▸ **Exercise objective**: Would you output the whole of the data exactly?

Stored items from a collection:
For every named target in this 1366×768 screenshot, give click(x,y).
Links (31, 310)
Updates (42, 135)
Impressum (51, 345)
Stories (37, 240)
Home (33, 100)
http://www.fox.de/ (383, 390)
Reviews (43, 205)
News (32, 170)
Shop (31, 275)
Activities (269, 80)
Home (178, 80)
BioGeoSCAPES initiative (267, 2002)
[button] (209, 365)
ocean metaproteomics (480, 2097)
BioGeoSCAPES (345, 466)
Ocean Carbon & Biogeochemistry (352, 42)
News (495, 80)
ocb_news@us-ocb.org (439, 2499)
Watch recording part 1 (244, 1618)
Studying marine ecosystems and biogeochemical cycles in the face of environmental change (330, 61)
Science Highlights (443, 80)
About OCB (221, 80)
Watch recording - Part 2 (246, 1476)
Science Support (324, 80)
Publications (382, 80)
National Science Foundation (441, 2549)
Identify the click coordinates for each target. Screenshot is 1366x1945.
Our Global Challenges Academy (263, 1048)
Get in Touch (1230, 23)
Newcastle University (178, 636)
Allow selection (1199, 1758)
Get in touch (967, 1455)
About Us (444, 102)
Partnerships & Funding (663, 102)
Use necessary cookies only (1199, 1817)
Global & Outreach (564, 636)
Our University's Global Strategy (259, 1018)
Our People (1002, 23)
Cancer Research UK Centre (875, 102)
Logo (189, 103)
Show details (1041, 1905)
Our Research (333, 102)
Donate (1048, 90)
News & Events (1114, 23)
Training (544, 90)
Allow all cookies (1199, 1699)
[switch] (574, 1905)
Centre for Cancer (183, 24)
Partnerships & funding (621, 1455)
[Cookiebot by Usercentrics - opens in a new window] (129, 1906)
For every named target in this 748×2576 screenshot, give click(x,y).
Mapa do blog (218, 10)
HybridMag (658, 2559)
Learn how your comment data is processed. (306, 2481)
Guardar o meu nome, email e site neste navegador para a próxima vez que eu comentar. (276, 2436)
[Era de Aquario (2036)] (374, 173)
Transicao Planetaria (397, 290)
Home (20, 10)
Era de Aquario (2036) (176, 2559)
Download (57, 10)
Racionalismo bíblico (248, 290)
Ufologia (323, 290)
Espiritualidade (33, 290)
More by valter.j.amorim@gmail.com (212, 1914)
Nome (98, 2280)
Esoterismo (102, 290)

▸ **Solution below**:
For every named target in this 1366×768 screenshot, give click(x,y).
Links (31, 310)
Updates (42, 135)
Impressum (51, 345)
Stories (37, 240)
Home (33, 100)
http://www.fox.de/ (383, 390)
Reviews (43, 205)
News (32, 170)
Shop (31, 275)
Activities (269, 80)
Home (178, 80)
BioGeoSCAPES initiative (267, 2002)
[button] (209, 365)
ocean metaproteomics (480, 2097)
BioGeoSCAPES (345, 466)
Ocean Carbon & Biogeochemistry (352, 42)
News (495, 80)
ocb_news@us-ocb.org (439, 2499)
Watch recording part 1 (244, 1618)
Studying marine ecosystems and biogeochemical cycles in the face of environmental change (330, 61)
Science Highlights (443, 80)
About OCB (221, 80)
Watch recording - Part 2 (246, 1476)
Science Support (324, 80)
Publications (382, 80)
National Science Foundation (441, 2549)
Identify the click coordinates for each target. Screenshot is 1366x1945.
Our Global Challenges Academy (263, 1048)
Get in Touch (1230, 23)
Newcastle University (178, 636)
Allow selection (1199, 1758)
Get in touch (967, 1455)
About Us (444, 102)
Partnerships & Funding (663, 102)
Use necessary cookies only (1199, 1817)
Global & Outreach (564, 636)
Our University's Global Strategy (259, 1018)
Our People (1002, 23)
Cancer Research UK Centre (875, 102)
Logo (189, 103)
Show details (1041, 1905)
Our Research (333, 102)
Donate (1048, 90)
News & Events (1114, 23)
Training (544, 90)
Allow all cookies (1199, 1699)
[switch] (574, 1905)
Centre for Cancer (183, 24)
Partnerships & funding (621, 1455)
[Cookiebot by Usercentrics - opens in a new window] (129, 1906)
For every named target in this 748×2576 screenshot, give click(x,y).
Mapa do blog (218, 10)
HybridMag (658, 2559)
Learn how your comment data is processed. (306, 2481)
Guardar o meu nome, email e site neste navegador para a próxima vez que eu comentar. (276, 2436)
[Era de Aquario (2036)] (374, 173)
Transicao Planetaria (397, 290)
Home (20, 10)
Era de Aquario (2036) (176, 2559)
Download (57, 10)
Racionalismo bíblico (248, 290)
Ufologia (323, 290)
Espiritualidade (33, 290)
More by valter.j.amorim@gmail.com (212, 1914)
Nome (98, 2280)
Esoterismo (102, 290)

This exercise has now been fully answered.